**What is being asked**
Only the lines from the one with "Task: Click the red close window button" through the last line of the data below are to be duplicated, exactly and without pictures.

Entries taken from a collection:

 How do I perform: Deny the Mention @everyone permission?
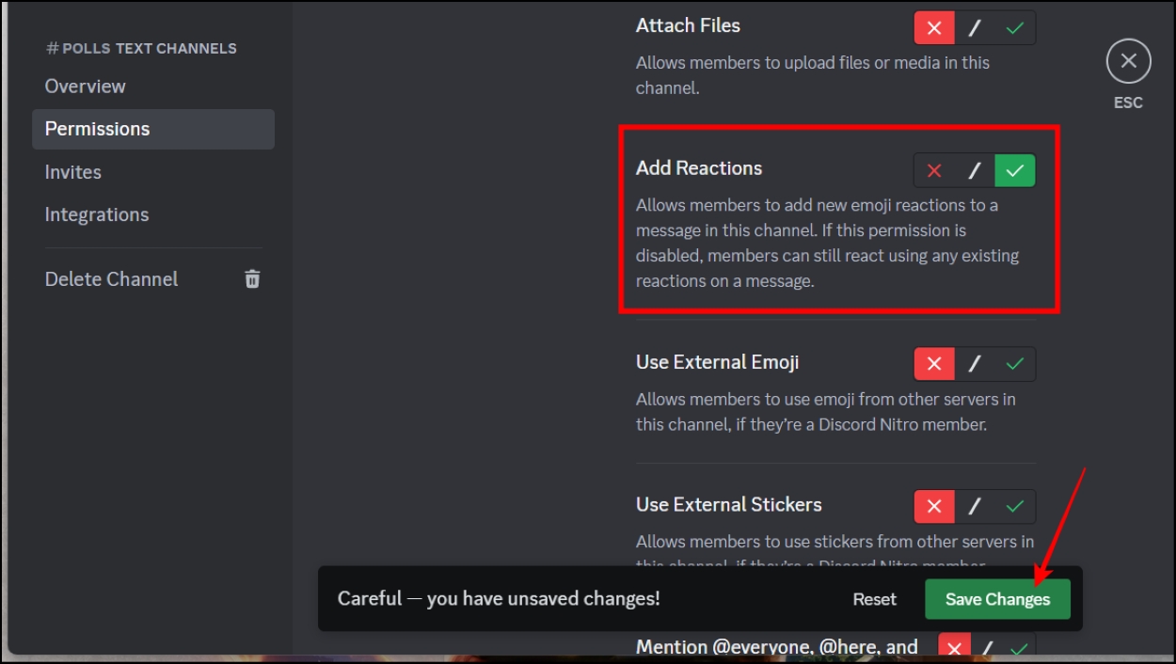[954, 648]
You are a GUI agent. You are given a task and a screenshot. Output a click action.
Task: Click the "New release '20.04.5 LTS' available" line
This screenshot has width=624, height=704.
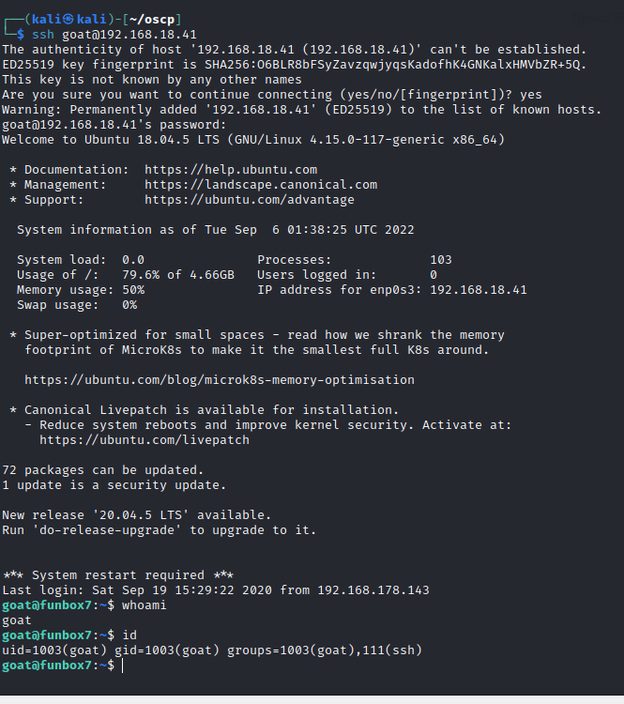[x=136, y=515]
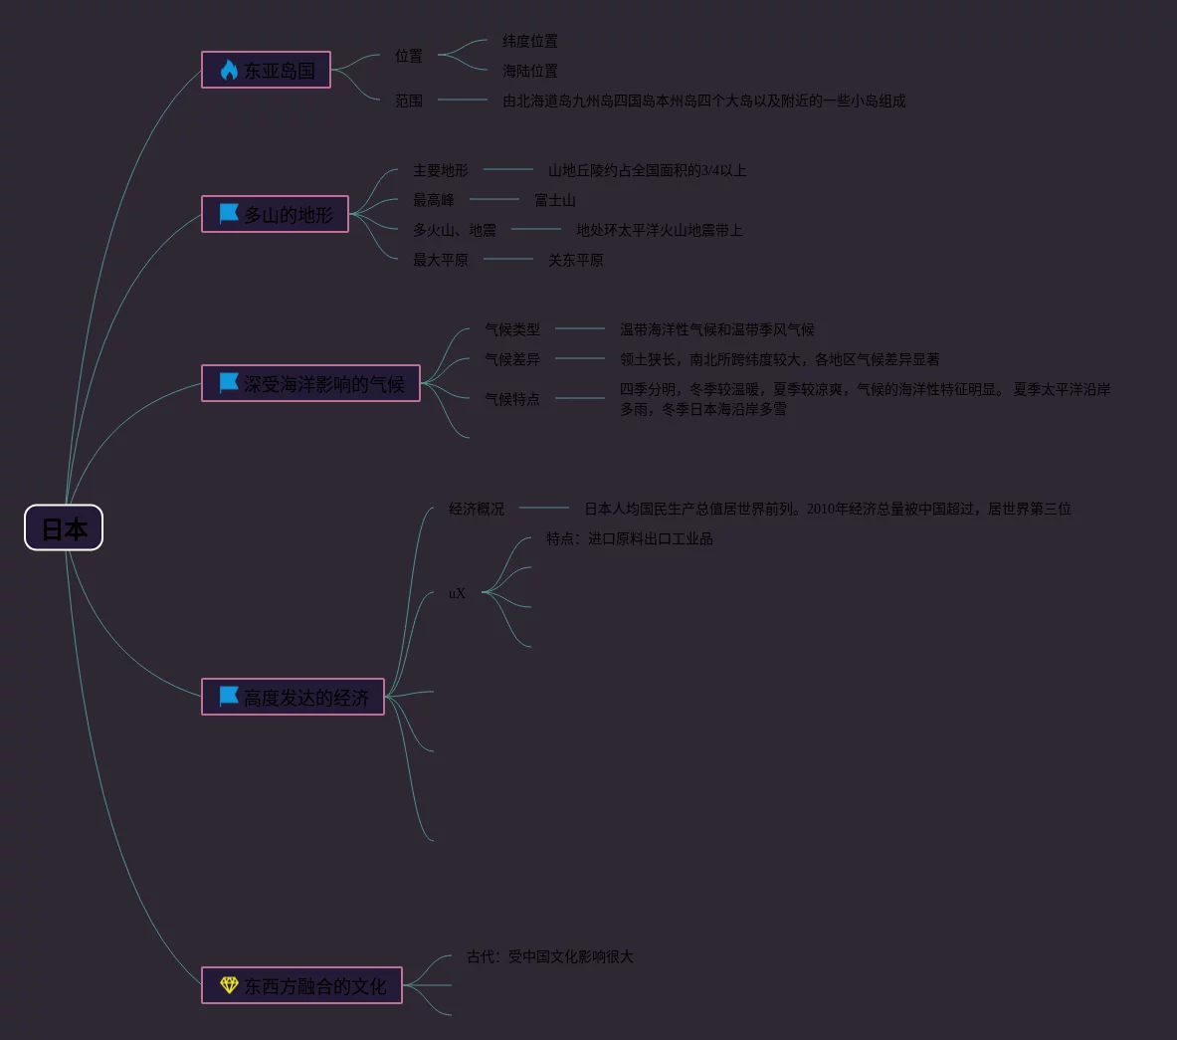Click the 经济概况 subtopic
Image resolution: width=1177 pixels, height=1040 pixels.
[x=476, y=509]
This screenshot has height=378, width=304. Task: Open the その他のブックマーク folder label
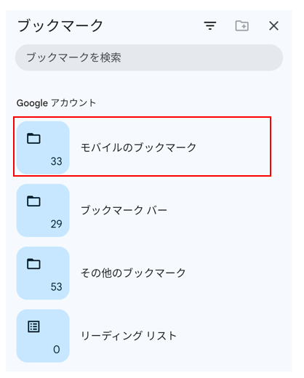(133, 273)
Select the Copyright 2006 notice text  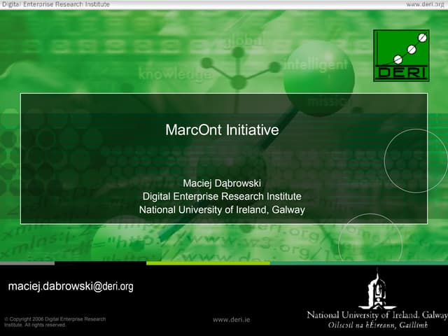[55, 322]
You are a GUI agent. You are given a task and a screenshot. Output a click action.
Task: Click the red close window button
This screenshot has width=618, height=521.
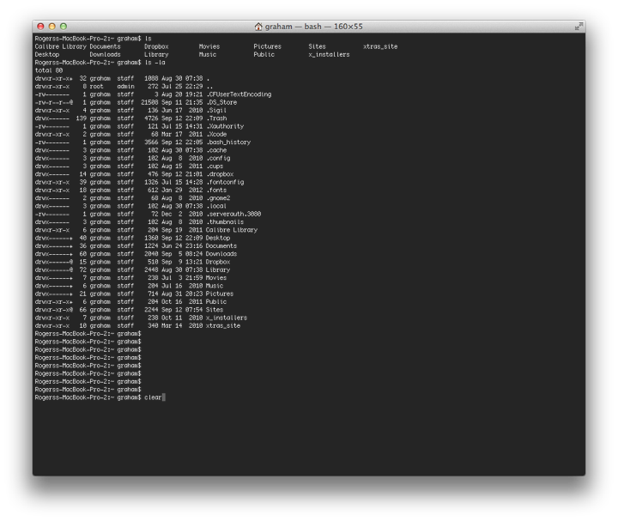(x=40, y=27)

**Task solution**
Task: Click the red close window button
This screenshot has width=618, height=521.
(x=40, y=27)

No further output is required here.